##### Source material #####

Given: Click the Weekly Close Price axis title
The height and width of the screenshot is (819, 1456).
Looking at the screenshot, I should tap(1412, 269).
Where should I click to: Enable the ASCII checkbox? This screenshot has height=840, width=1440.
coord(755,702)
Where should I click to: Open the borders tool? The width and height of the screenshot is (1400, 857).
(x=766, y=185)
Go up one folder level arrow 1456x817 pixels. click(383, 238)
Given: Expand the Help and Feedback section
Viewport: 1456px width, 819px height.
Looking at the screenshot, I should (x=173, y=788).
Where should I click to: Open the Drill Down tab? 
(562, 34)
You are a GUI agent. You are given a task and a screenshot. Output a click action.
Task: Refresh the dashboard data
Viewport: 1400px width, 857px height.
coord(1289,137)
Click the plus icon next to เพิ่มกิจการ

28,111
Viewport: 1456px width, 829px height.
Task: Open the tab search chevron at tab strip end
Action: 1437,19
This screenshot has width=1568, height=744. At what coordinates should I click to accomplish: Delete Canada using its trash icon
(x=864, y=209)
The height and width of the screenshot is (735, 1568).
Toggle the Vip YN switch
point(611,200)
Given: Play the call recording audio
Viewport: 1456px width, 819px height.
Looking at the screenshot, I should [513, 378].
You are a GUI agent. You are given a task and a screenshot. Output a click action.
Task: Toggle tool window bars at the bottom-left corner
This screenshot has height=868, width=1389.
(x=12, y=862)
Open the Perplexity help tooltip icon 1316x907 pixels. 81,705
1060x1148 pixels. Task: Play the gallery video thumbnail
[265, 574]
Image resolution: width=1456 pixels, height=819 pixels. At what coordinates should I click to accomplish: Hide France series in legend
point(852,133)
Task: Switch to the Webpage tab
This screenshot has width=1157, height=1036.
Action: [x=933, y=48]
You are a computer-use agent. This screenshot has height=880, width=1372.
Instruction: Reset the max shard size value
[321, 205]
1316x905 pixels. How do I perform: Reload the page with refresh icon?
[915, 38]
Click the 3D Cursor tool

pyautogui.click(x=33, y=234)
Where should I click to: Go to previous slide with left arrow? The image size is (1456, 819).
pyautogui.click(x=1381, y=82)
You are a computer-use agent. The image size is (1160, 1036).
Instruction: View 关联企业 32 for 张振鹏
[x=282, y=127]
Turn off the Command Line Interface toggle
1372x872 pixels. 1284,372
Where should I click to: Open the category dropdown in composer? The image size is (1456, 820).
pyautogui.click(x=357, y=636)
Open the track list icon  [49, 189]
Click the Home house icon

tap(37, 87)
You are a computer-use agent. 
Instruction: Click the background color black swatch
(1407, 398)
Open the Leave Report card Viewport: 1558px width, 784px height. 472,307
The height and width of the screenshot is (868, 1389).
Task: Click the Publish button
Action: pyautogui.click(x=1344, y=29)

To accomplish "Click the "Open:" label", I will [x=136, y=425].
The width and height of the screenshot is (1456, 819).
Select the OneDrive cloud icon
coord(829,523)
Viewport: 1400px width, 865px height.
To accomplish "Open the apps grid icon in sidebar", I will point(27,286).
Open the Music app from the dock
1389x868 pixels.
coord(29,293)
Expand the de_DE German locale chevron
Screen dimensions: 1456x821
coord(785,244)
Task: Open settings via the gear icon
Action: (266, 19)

#####

§ Work to complete
Please repeat the material above word for word.

§ Completed task
Given: Click the Weekly Close Price axis title
The height and width of the screenshot is (819, 1456).
Looking at the screenshot, I should tap(1412, 269).
Where should I click to: Enable the ASCII checkbox? This screenshot has height=840, width=1440.
coord(755,702)
Where should I click to: Open the borders tool? The width and height of the screenshot is (1400, 857).
(x=766, y=185)
Go up one folder level arrow 1456x817 pixels. click(383, 238)
Given: Expand the Help and Feedback section
Viewport: 1456px width, 819px height.
Looking at the screenshot, I should (x=173, y=788).
Where should I click to: Open the Drill Down tab? 
(562, 34)
You are a GUI agent. You are given a task and a screenshot. Output a click action.
Task: Refresh the dashboard data
Viewport: 1400px width, 857px height.
coord(1289,137)
Click the plus icon next to เพิ่มกิจการ

28,111
Viewport: 1456px width, 829px height.
Task: Open the tab search chevron at tab strip end
Action: 1437,19
This screenshot has width=1568, height=744. At what coordinates should I click to accomplish: Delete Canada using its trash icon
(x=864, y=209)
The height and width of the screenshot is (735, 1568).
Toggle the Vip YN switch
point(611,200)
Given: Play the call recording audio
Viewport: 1456px width, 819px height.
Looking at the screenshot, I should [513, 378].
You are a GUI agent. You are given a task and a screenshot. Output a click action.
Task: Toggle tool window bars at the bottom-left corner
This screenshot has height=868, width=1389.
(x=12, y=862)
Open the Perplexity help tooltip icon 1316x907 pixels. 81,705
1060x1148 pixels. Task: Play the gallery video thumbnail
[265, 574]
Image resolution: width=1456 pixels, height=819 pixels. At what coordinates should I click to accomplish: Hide France series in legend
point(852,133)
Task: Switch to the Webpage tab
This screenshot has width=1157, height=1036.
Action: [x=933, y=48]
You are a computer-use agent. This screenshot has height=880, width=1372.
Instruction: Reset the max shard size value
[321, 205]
1316x905 pixels. How do I perform: Reload the page with refresh icon?
[915, 38]
Click the 3D Cursor tool

pyautogui.click(x=33, y=234)
Where should I click to: Go to previous slide with left arrow? The image size is (1456, 819).
pyautogui.click(x=1381, y=82)
You are a computer-use agent. The image size is (1160, 1036).
Instruction: View 关联企业 32 for 张振鹏
[x=282, y=127]
Turn off the Command Line Interface toggle
1372x872 pixels. 1284,372
Where should I click to: Open the category dropdown in composer? The image size is (1456, 820).
pyautogui.click(x=357, y=636)
Open the track list icon  [49, 189]
Click the Home house icon

tap(37, 87)
You are a computer-use agent. 
Instruction: Click the background color black swatch
(1407, 398)
Open the Leave Report card Viewport: 1558px width, 784px height. 472,307
The height and width of the screenshot is (868, 1389).
Task: Click the Publish button
Action: pyautogui.click(x=1344, y=29)

To accomplish "Click the "Open:" label", I will [x=136, y=425].
The width and height of the screenshot is (1456, 819).
Select the OneDrive cloud icon
coord(829,523)
Viewport: 1400px width, 865px height.
To accomplish "Open the apps grid icon in sidebar", I will point(27,286).
Open the Music app from the dock
1389x868 pixels.
coord(29,293)
Expand the de_DE German locale chevron
Screen dimensions: 1456x821
coord(785,244)
Task: Open settings via the gear icon
Action: (266, 19)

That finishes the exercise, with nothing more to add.